Modeling the Reaction

The Aqueduct platform provides the ability to simulate the reaction process before running it with real reagents and equipment. This simulation capability is beneficial for validating control algorithms and optimizing their performance.

Constant Rate Kinetic Decay (Smart Dose)

In the Smart Dose control algorithm, the decay in pH rate-of-change over time is modeled using a linear expression. Initially, the rate of pH decrease (dpH/dt) is large and negative. As the reaction progresses, the rate of pH change becomes smaller but remains negative. This behavior can be described by the following expression:

dpH_dt(t) = ROC_start + (t_now - t_start) * delta_ROC_dt

Where:

  • dpH_dt: Rate of change in pH as a function of time.

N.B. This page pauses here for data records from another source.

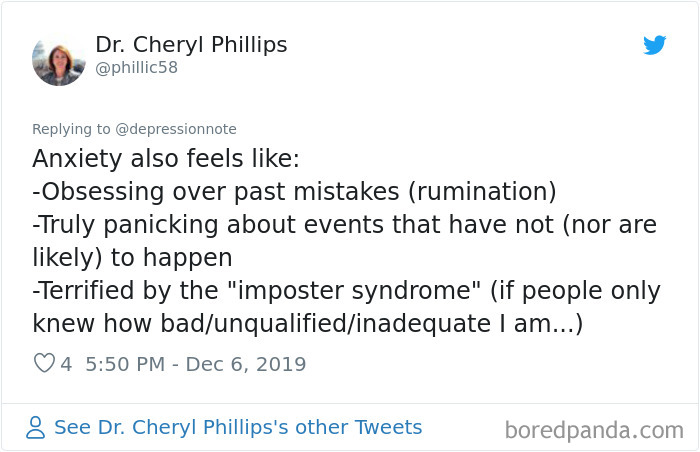This screenshot has height=452, width=700.
Task: Click the person icon beside other Tweets link
Action: (x=36, y=428)
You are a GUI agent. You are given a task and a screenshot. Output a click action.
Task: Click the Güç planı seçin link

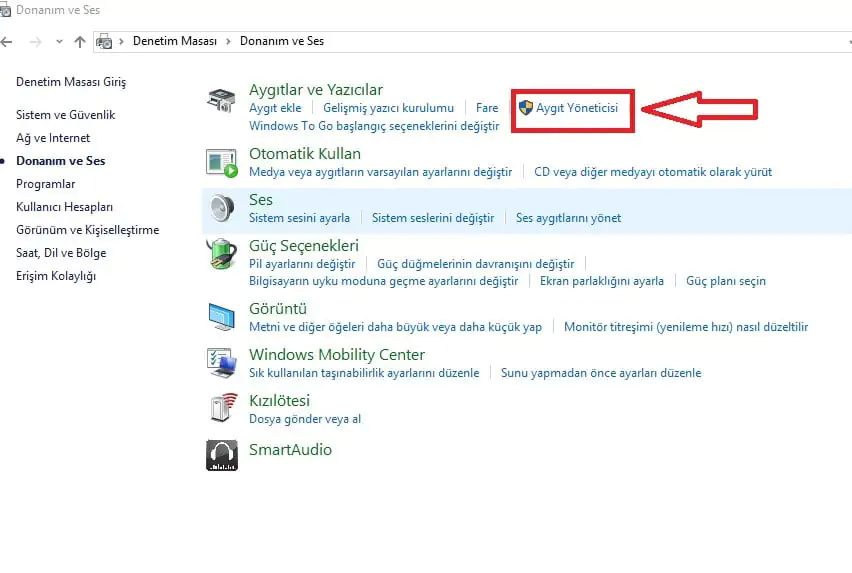pyautogui.click(x=726, y=281)
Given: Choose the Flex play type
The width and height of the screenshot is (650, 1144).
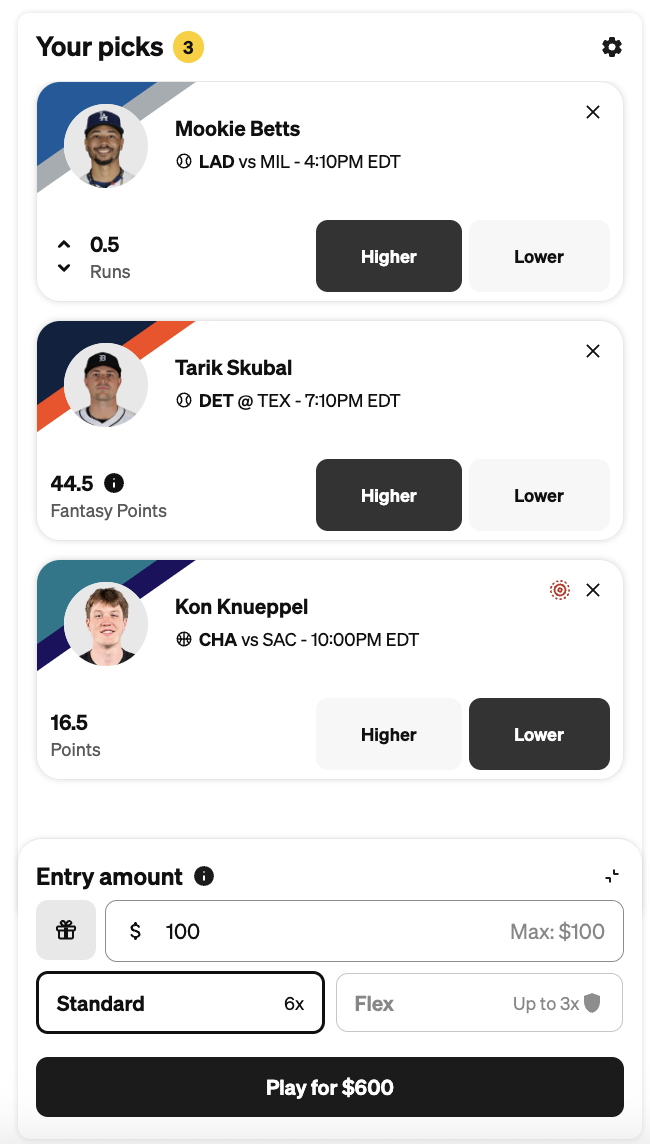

  • ROC_start: Rate of change in pH at the start of the reaction (t_start).

  • t_now: Current time.

  • t_start: Reaction start time.

  • delta_ROC_dt: Decay in reaction kinetics over time.

The ReactionModel class in the models.py file encapsulates this behavior.

Base Addition Rate Dependent (PID)

The PID control algorithm models the pH rate-of-change as a function of the base addition rate. As the reaction progresses, the sensitivity of pH rate-of-change to the base addition rate increases. The behavior can be described by the following expression:

dpH_dt(t, base_addition_rate) = ROC_offset + (ROC_init + (t_now - t_start) * delta_ROC_dt) * base_addition_rate

Where:

  • dpH_dt: Rate of change in pH as a function of time and base addition rate.
  • ROC_offset: Intrinsic rate of change in pH due to the reaction.
  • ROC_init: Rate of change in pH at the start of the reaction (t_start).
  • t_now: Current time.
  • t_start: Reaction start time.
  • delta_ROC_dt: Decay in reaction kinetics over time.
  • base_addition_rate: Rate of base addition in mL/min.

The PidModel class in the models.py file encapsulates this behavior.